I’m on holiday in Montenegro this week – that little country sandwiched between Croatia and Albania – and as I glided over a shallow reef and through a swarm of hanging damsel fish, a sinuous movement caught the glint of my facemask. There, just beneath me, a large snake-like creature undulated over the rocks before quickly disappearing into a crevice.
I surfaced, gulped in a couple of breaths of air and dived down again to where the fish had sought refuge. Peering back at me from the hole in the rock was a moray eel, mouth open in threatening manner and displaying an impressive array of needle sharp teeth.
But the eel didn’t seem comfortable within this hiding place and it quickly emerged again into the open water, where I managed to take the photograph shown here.
Although the moray eel does indeed look fearsome, the most stunning feature is its incredible coloration; imagine the beauty of a leopard’s pelt, then multiply the intricacies of pattern by a thousand times. There are blues, greys and yellows, scribbles and dots. A magnificent looking fish, but one that must also be treated with respect, for it can deliver a nasty bite if provoked.
Montenegro is such a beautiful country and so rich in wildlife. The highlight just has to be Lake Skadar, a sweeping expanse of open water and marsh straddling the border with Albania. It is a birdwatcher’s paradise and home to over 260 different species, including the rare pygmy cormorant and Dalmatian pelican.
As we took a boat trip to explore its remoter margins, there was an abundance to see and I was like a child in a sweet shop, not knowing which way to look. There were black and whiskered terns, little egrets and numerous great crested grebes. Pygmy cormorants were two-a-penny.
But Montenegro holds many other wildlife surprises. From a small vegetable patch next to where we are staying, our son Ross calls out excitedly. He has found a young tortoise.
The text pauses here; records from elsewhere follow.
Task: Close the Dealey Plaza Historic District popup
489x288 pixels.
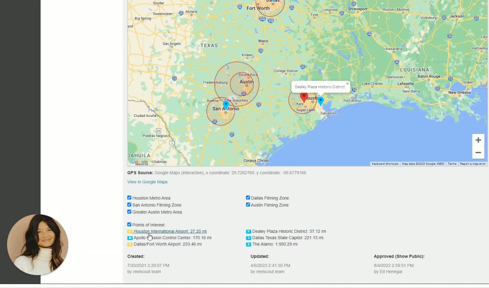Action: 347,84
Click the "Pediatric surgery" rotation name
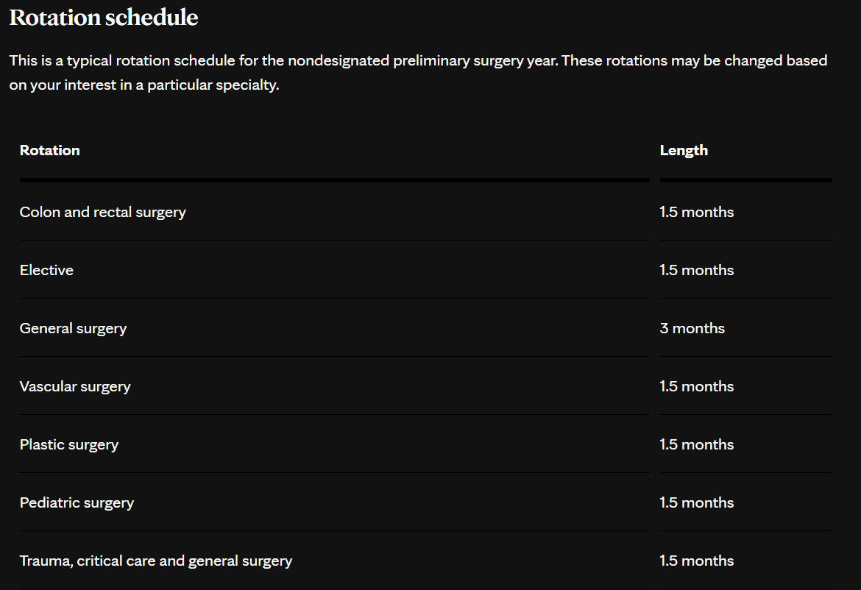This screenshot has height=590, width=861. tap(77, 503)
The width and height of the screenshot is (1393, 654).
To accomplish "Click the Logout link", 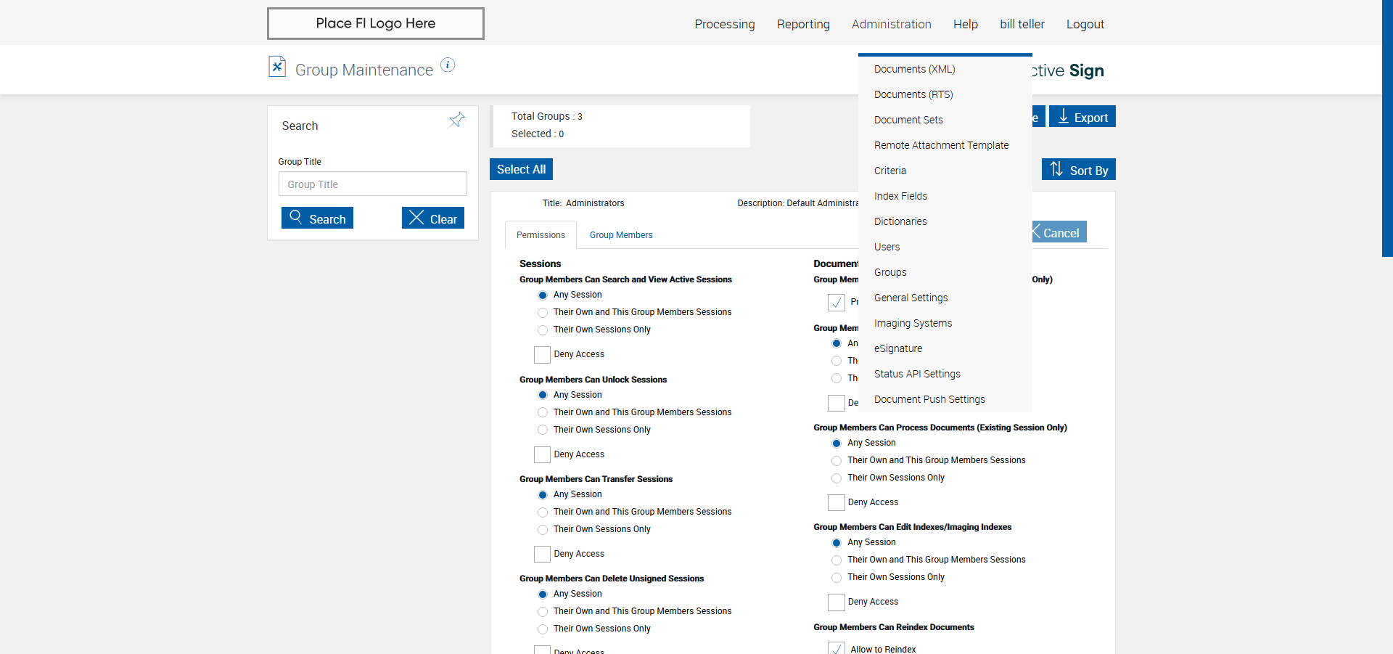I will click(x=1085, y=24).
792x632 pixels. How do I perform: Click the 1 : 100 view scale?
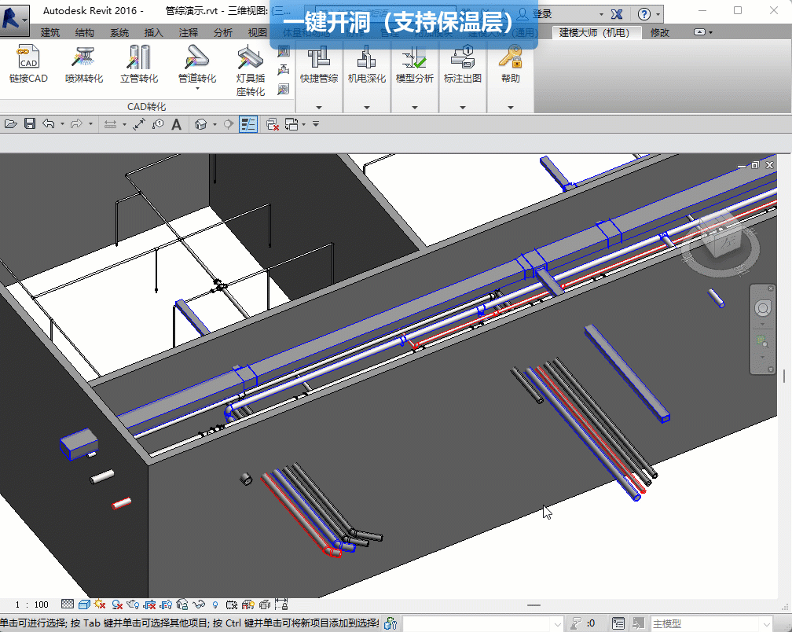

The animal is frightened and warily pokes its head out from the protective casing of its domed shell.
This tortoise was in no mood for hanging about and soon disappears into a thick low jungle of French bean plants. They are relatively scarce animals in the Mediterranean these days, a victim of habitat loss that is often the result of tourism development. Something I should perhaps ponder as a tourist myself.
Road traffic must be another major threat to tortoises and later in the holiday I had to swerve our hire car violently to avoid running one over. A silly thing to do from a safety perspective, but the tortoise survived and I was thrilled to watch it through the rear view mirror continue on its way.
Lake Skadar is incredibly rich in wildlife and is home to many types of fish, including several endemic species. One of the star bird attractions is the Dalmatian pelican, but they are few in number and hard to find.